My recent experience
Disaster recovery testing is a critical aspect of any organization’s infrastructure. It is crucial to regularly test the resilience of your systems and make sure that they are properly backed up and can be restored in case of an emergency. Recently, a VM that had been restored as part of disaster recovery testing would not start but entered an infinite blue-screen boot loop.
Testing Backups
As part of disaster recovery resilience testing, I restored a virtual machine from Azure Recovery Services Vault. The first test was done using the latest snapshot backup, and it took around two minutes to complete. However, when I checked the overview page for the virtual machine in the Azure portal, I noticed that the virtual machine agent status was not ready. This meant that I couldn’t connect to the VM, not even from within the virtual network.
To troubleshoot the issue, I turned on the boot diagnostics and restarted the virtual machine. After a few moments, I could see from the console that the machine had blue screened and was restarting into an infinite blue screen loop. I tried deleting the virtual machine and restoring from the snapshot backup from the previous day, but the issue persisted. I then attempted to restore from a standard backup in the recovery services vault, but this also exhibited the same behavior, taking around 30 minutes to complete.

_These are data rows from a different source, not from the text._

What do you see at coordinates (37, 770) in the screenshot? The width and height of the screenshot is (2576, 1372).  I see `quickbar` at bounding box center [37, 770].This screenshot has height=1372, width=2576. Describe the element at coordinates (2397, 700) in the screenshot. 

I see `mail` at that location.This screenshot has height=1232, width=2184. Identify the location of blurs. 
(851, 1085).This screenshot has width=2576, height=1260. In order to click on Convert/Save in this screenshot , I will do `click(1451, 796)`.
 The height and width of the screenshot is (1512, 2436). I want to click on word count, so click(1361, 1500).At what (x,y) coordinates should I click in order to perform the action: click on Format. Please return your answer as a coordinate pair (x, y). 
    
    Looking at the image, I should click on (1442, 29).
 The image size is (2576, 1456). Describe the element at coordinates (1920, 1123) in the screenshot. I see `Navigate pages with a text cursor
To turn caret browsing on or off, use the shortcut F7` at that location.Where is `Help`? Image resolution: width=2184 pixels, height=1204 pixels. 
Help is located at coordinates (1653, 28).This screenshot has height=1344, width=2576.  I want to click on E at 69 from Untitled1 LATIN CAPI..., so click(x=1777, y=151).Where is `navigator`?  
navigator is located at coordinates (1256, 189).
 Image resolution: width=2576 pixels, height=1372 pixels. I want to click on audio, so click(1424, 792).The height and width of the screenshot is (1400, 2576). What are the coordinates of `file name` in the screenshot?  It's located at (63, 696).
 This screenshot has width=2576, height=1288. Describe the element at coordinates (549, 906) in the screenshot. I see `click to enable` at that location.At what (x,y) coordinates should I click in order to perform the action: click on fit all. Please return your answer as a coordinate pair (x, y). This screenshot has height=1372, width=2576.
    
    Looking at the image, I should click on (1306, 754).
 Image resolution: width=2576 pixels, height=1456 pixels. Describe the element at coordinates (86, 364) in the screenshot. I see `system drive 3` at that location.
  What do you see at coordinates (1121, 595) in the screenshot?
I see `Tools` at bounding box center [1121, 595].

Snapshot the production OS Disk
To see if the issue was related to the OS Disk, the actions are
- Restore the production VM to a new machine
- Create a snapshot of the production OS Disk
- Create a Managed disk from the snapshot
- Swap the newly created managed disk for the OS Disk in the restored test VM (this will stop the VM)
- Start the VM
The restored VM was now up and running.
Reproduce it
I have created some bicep and PowerShell code to reproduce how I fixed the failing VM in case it helps you out. See the video for a walk-through.
Video demo
Conclusion
Testing your backups is essential to ensure the resilience of your systems in case of an emergency. Some organisations don’t take the time to test backups, but it really could save you one day.